_Problem requirements_: From the records below, pull each line that has "green".

(Data to use)

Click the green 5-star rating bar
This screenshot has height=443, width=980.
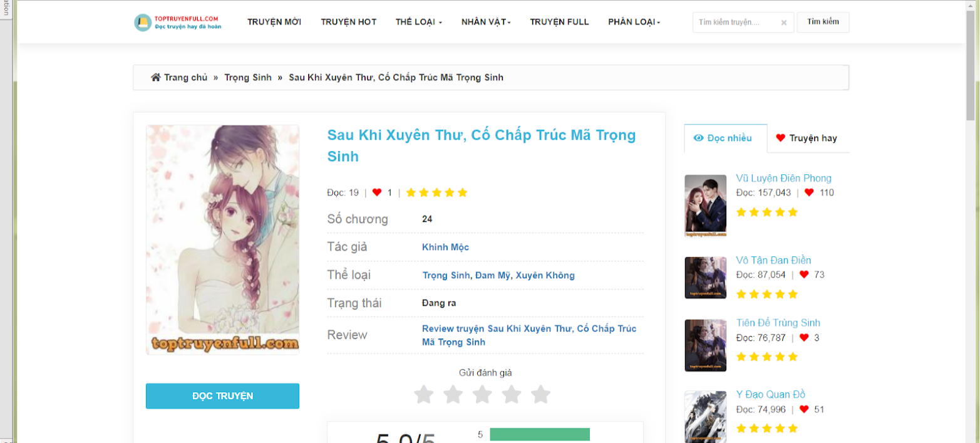540,434
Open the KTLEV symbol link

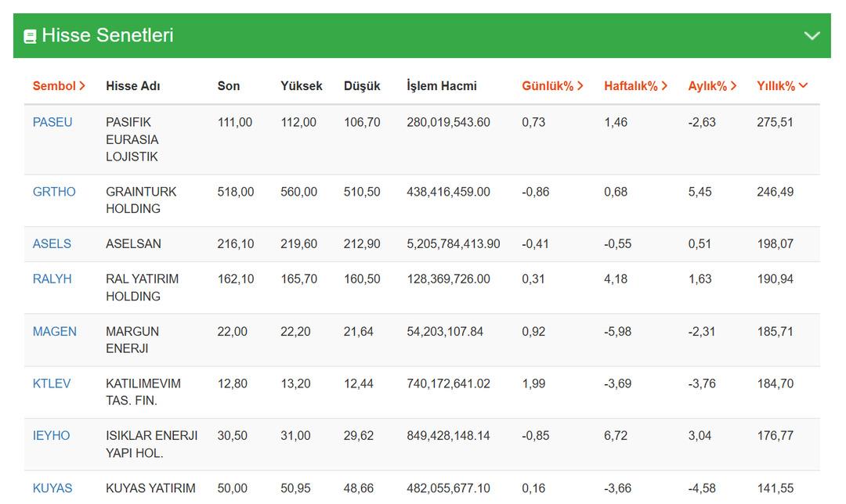[52, 383]
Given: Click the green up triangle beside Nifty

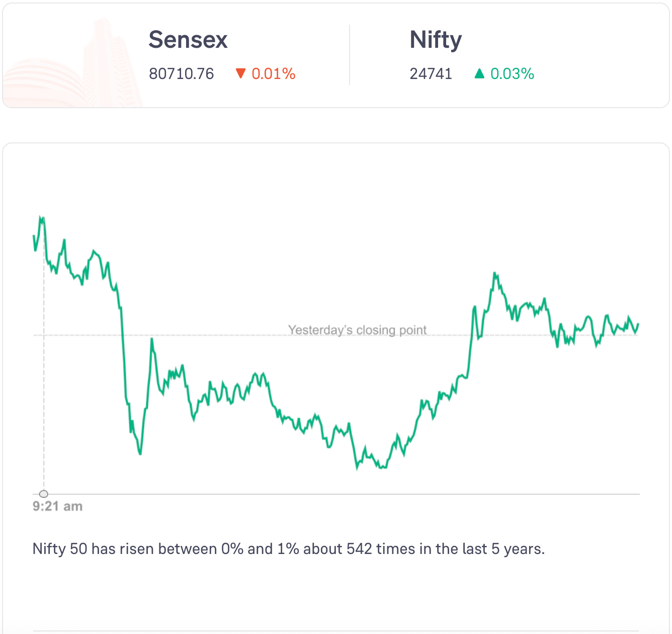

(End Data to use)

_Task answer_:
Click the green 5-star rating bar
Given: Click the green up triangle beside Nifty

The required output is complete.